(an excerpt from The Man Who Mastered Gravity)
Gravity & Electricity, Space & Time
(Notes from the Rabbit Hole #5)
“I am not crazy; my reality is just different from yours.”
– Lewis Carroll, Alice’s Adventures in Wonderland
Modern science tells us that there are four fundamental forces1 – called interactions – at work across the universe: gravity, electromagnetism, the ‘weak force’ (the energy released when unstable atoms decay, producing nuclear radiation) and the ‘strong force’ (which binds like-charged protons into atomic nuclei; also the energy released when atomic bombs go bang).

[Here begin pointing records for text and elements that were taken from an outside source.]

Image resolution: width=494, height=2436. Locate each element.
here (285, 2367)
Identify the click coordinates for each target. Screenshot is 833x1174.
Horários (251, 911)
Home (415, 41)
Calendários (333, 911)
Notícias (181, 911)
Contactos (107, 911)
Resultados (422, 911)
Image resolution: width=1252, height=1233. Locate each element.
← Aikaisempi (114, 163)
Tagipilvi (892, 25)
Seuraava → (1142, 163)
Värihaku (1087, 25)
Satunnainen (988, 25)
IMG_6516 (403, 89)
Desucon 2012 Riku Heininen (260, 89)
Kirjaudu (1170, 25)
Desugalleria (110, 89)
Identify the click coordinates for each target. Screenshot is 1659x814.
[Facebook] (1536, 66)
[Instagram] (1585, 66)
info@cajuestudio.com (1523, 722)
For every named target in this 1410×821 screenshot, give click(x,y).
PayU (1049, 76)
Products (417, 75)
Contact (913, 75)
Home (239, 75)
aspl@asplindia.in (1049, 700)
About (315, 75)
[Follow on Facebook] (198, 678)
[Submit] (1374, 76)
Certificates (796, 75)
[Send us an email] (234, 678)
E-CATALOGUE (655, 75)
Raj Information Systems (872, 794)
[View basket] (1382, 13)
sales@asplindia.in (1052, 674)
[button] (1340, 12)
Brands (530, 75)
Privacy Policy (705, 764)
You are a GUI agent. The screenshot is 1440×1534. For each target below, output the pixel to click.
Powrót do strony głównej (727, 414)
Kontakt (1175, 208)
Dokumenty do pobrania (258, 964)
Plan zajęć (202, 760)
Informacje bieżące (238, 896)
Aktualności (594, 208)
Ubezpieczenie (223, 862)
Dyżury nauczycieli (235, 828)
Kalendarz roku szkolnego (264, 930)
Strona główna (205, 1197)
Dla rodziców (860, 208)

Mankind has achieved some measure of control over three of these forces. Only gravity remains untamed. Despite hydrogen bombs and trips to the Moon, despite computers and satellites and hand-held geo-positioning systems, gravity remains pretty much a mystery. Any attempts to actually harness its motive power have gone for naught or been the subject of ridicule.
. . .
With the publication of his General Theory of Relativity in 1916, Albert Einstein turned Newton’s universe inside-out. In Einstein’s telling, massive objects like stars and planets bend, or warp, the space around them, and other planets or moons are held in their orbits by the resulting curvature. The most common illustration of this theory depicts a celestial body like our sun suspended in the elastic fabric of space, as a rubber membrane would stretch if a ball were placed on its surface. In the resulting curved space, planets assume their orbit around their stars, and moons assume their orbits around their planets1.
Einstein gave us an explanation of how gravity works in the cosmos, but General Relativity lacks the kind of practical utility that men like Faraday and Maxwell gave us with the electromagnetic force. A century later, we can still do little with gravity besides fall down or drop things.
In the remainder of his life, Albert Einstein struggled to articulate a Unified Field Theory, the mathematical commonality in all the known forces in the universe. In particular, he sought to find the theoretical link between gravity and electromagnetism. Such a linkage would infer the ability to produce artificial gravity with electricity, and consequently the synthetic means to ‘bend’ space.
In his General Theory of Relativity, Einstein unified the three dimensions of space with the fourth dimension of time, redefining the fabric of the cosmos as ‘the spacetime continuum.’ So: if one can manipulate gravity with electricity, and that infers the bending of space, does it not also stand to reason that electrically induced gravity also implies the bending of time?